‘I’m sorry to hear that.’
I shook my head and took a step away. ‘It’s not your fault. It’s nothing to do with you.’
‘Oh. Well, that’s good then.’
I hitched my bag up onto my shoulder. ‘I need to go home now. Let me know if you need any help moving in.’
‘I…’ he started, then stopped, his face dropping. ‘Thank you Erin. For everything.’
‘You’re welcome.’
And then I walked away from him, my heart hammering but my head held high.
30
NOW
Elbow: ‘Grounds for Divorce’
If you love someone enough, most things are forgivable.
I couldn’t forgive Greg.
I’d thought I could, but in the end, I’d found the tiny seed of resentment had blossomed into a huge, thorny hedge that I was simply incapable of getting over, however hard I tried.
‘I’m leaving.’
Greg stared at me as though I was speaking a foreign language.
‘You can’t.’
‘I’m sorry Greg.’
He slumped onto the sofa like a deflating balloon. I longed to go over to him and put my arms around him and tell him everything would be all right. But I stayed where I was and waited for him to say something. Finally, he looked up.
‘This is because of him isn’t it?’
I shook my head. ‘No. This is because of us.’
‘I don’t believe you.’ His voice cracked at the edges. ‘I know I screwed up, but I think you’d already made up your mind.’
Maybe he was right. Of course Adamwaspart of the reason I was leaving Greg. But not for the reasons he thought.

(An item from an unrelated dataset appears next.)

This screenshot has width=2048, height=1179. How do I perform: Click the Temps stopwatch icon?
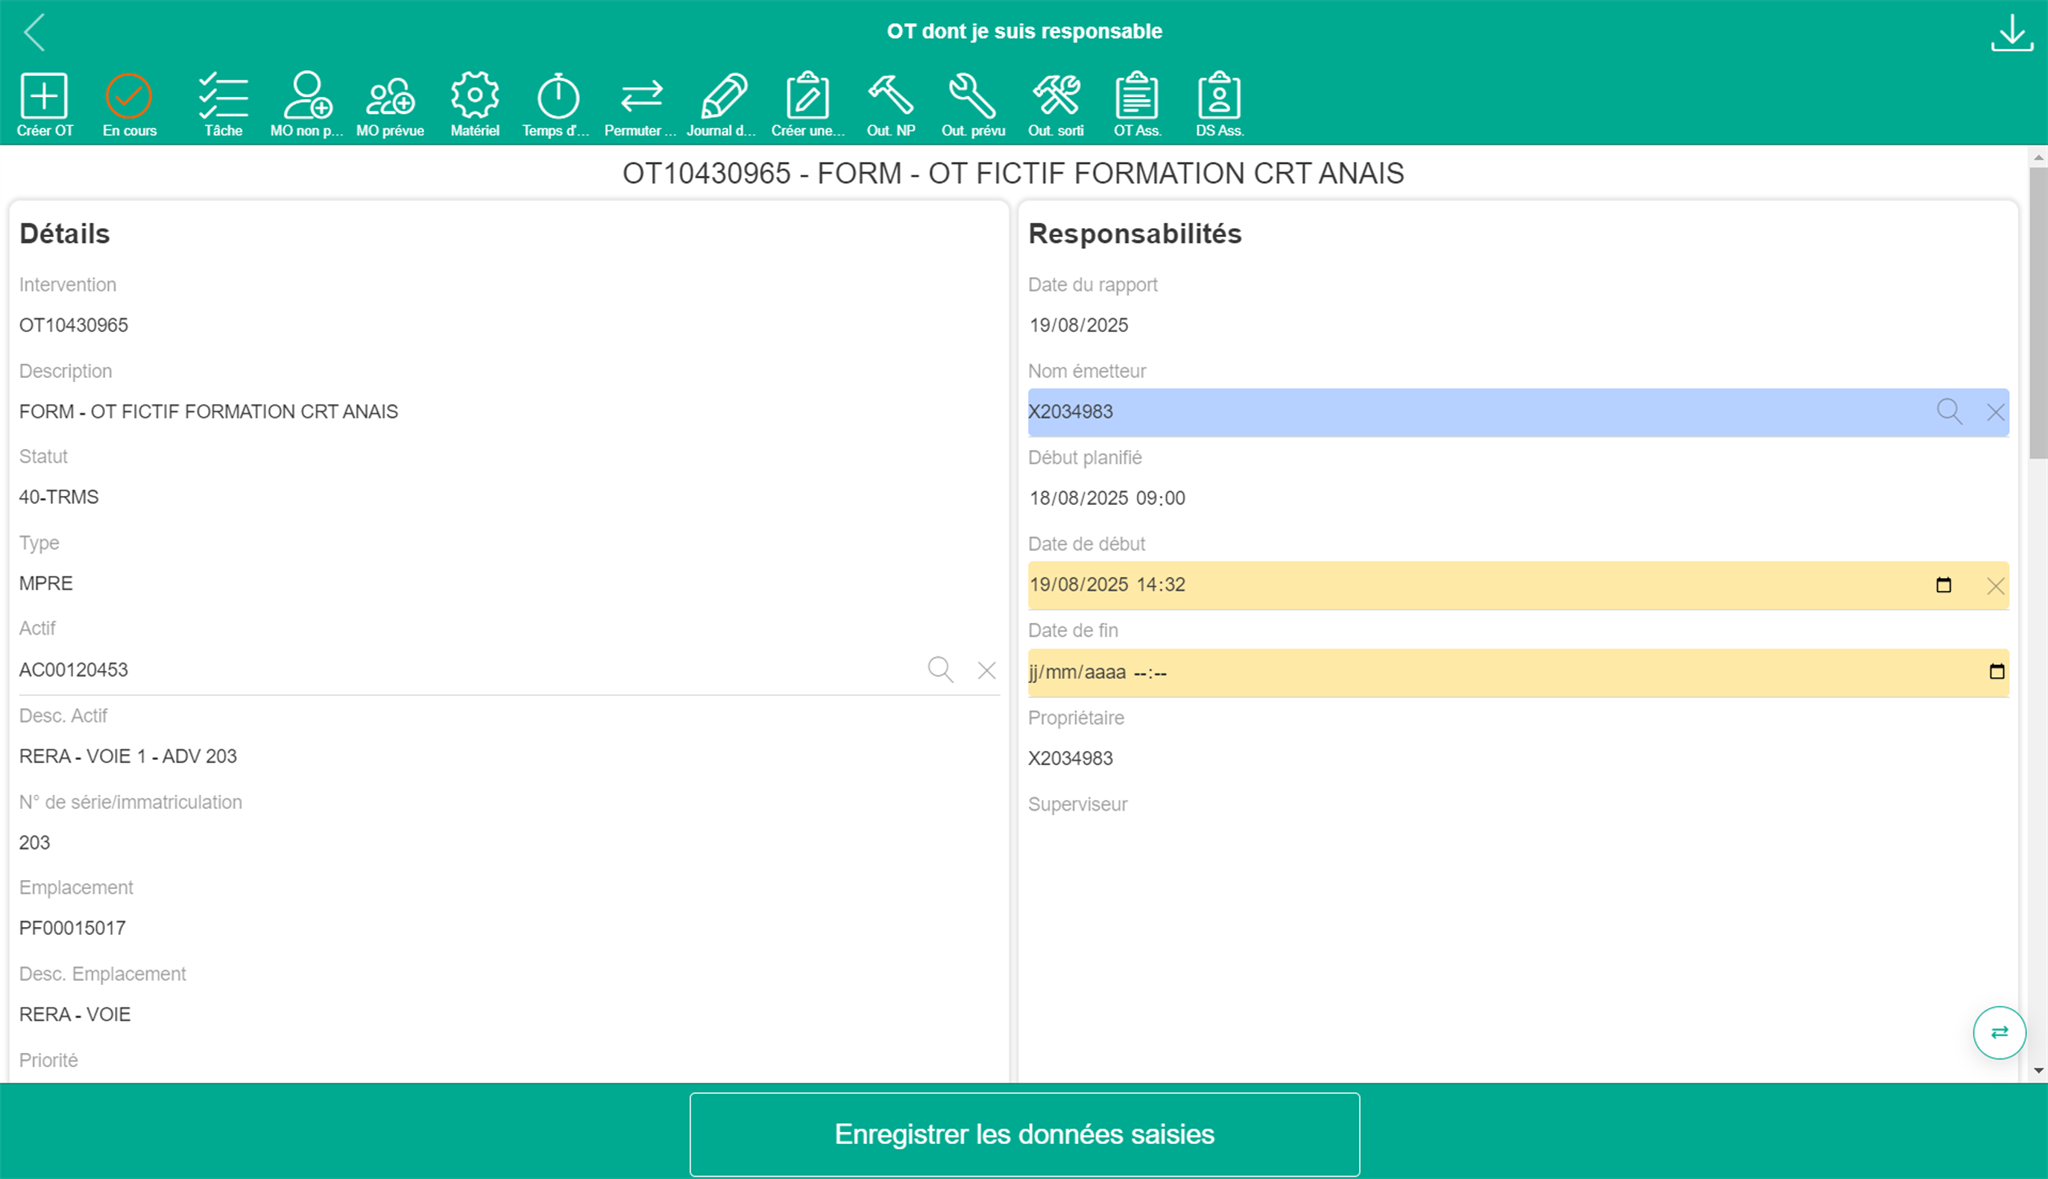(557, 97)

‘I’m not leaving you for Adam.’
‘Sure.’ I studied his face, the face I’d loved for so long. I thought about the first time I’d seen him, when we’d become instant friends. I’d loved him with a gentle brotherly love, and the warmth of my feelings had only spread and grown as the years had passed. But lately, the warmth had begun to seep away, stripping away the flesh of our love with it, until all that remained were the bare bones without anything left to hold it together. The gambling had been one thing – a coconut thrown at an already unstable coconut shy. But the parting shot, the one that had destroyed it once and for all, had been Adam’s return. Because it had made me realise that mine and Greg’s love wasn’t what I needed any more. It wasn’t enough.

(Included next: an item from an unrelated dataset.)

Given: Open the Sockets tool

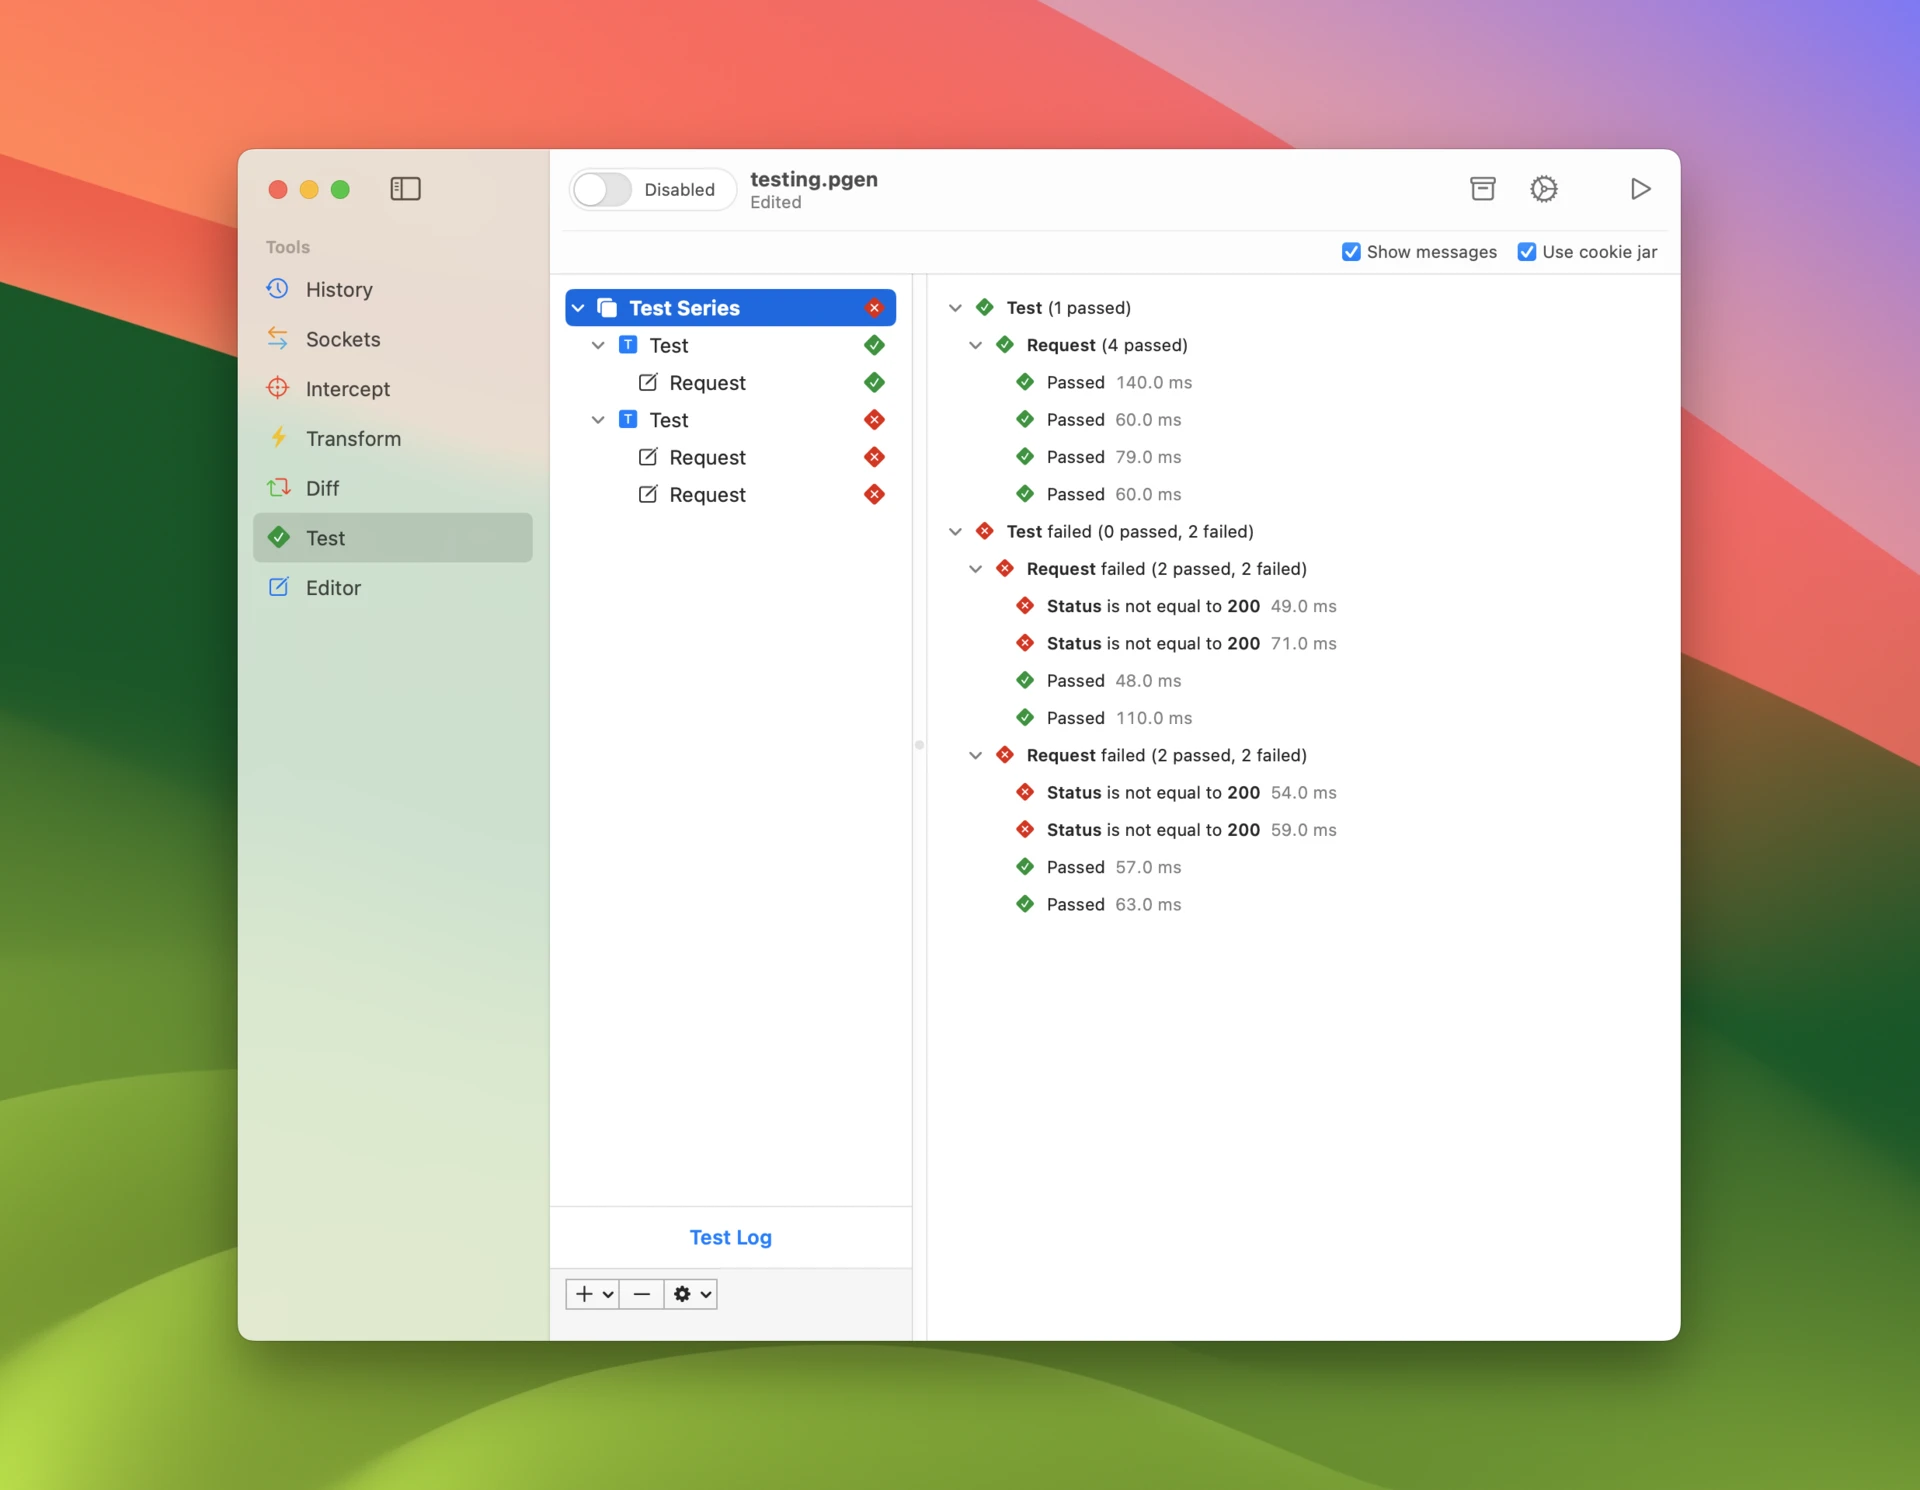Looking at the screenshot, I should pyautogui.click(x=342, y=339).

That was why hurting him was breaking me. He was still that funny, caring man he’d always been. But he deserved better than to be with someone who didn’t love him as much as they should.
I sat down beside Greg and he moved away an inch as though touching me would scald him.
‘Greg. Look at me, please.’
He continued to stare ahead at the rug.
‘Greg, this is not about anyone else. This is about us.’
‘Is it the gambling? I promised you I’d stop and I will.’ His voice sounded like broken glass. ‘I’ll get the car back, I swear.’